Friday, June 15, 2007

Race, TNR debate   posted by Razib @ 6/15/2007 01:12:00 PM
Share/Bookmark

TNR is continuing the debate on race. Not much to read really, but this caught my attention:
I found your characterization of race as a "cluster concept" provocative and intellectually honest, since you admit its imprecision....


Imprecision? Really? Well:
Of 3,636 subjects of varying race/ethnicity, only 5 (0.14%) showed genetic cluster membership different from their self-identified race/ethnicity.


So let's be precise about the term "imprecision." No doubt Plato would sniff at mistyping rate of 0.14%. Also, since we're talking science here one should be familiar with the distinction between accuracy and precision. I think in fact that as the number of informative loci increase an inference of ancestry is rather precise (reproducible). But perhaps the author of the above piece finds the precision of genetic science wanting? That being said, I am a bit confused as to why then his academic interests lay in history, an even more imprecise field, than in physics or mathematics where his passion for precision might be suitably sated.

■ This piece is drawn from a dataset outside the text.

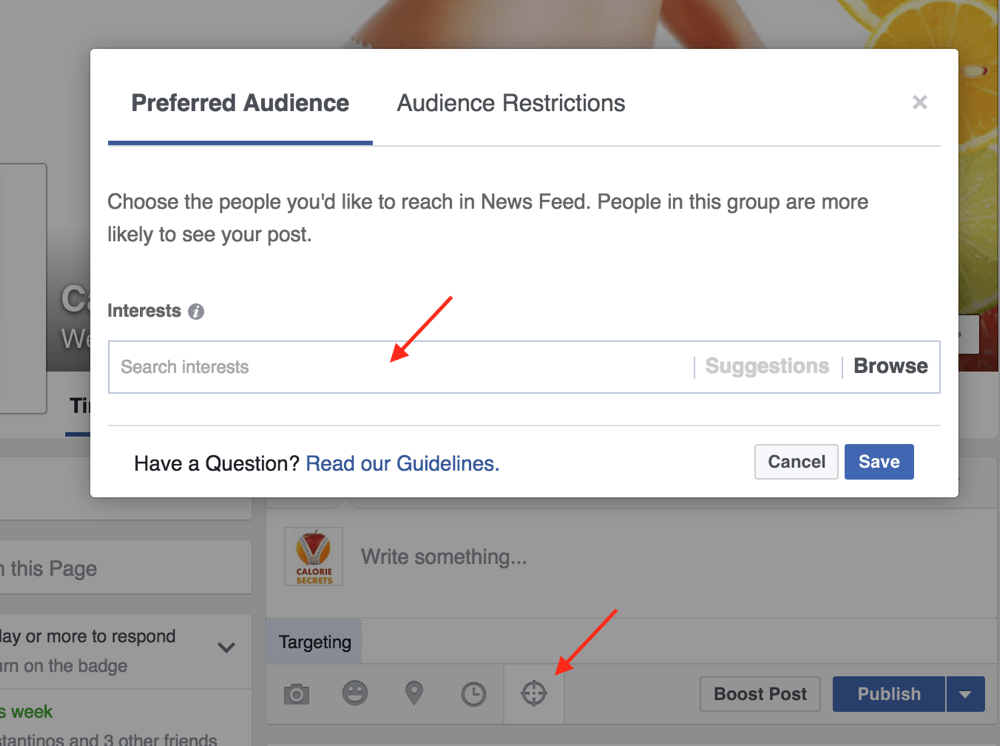Cancel the audience dialog

(x=796, y=462)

Race is a social construction. But it is not one constructed purely from human ideology. That many perceive Greeks as white and Turks as non-white is a reflection of social axioms (Christians are white, Muslims are brown). That may perceive Greeks as white and Thai as non-white is not a reflection of social axioms (Greeks exhibit physical characteristics of the white race, Thais do not). Humanists are well schooled in the interplay between ideology and facts in generating a narrative of the world. To pretend as if there is no factual basis in the outlines of an ideology is a denial of reality, which would less concerning if not for the fact that most Americans parrot this very line about race as if it was universally accepted.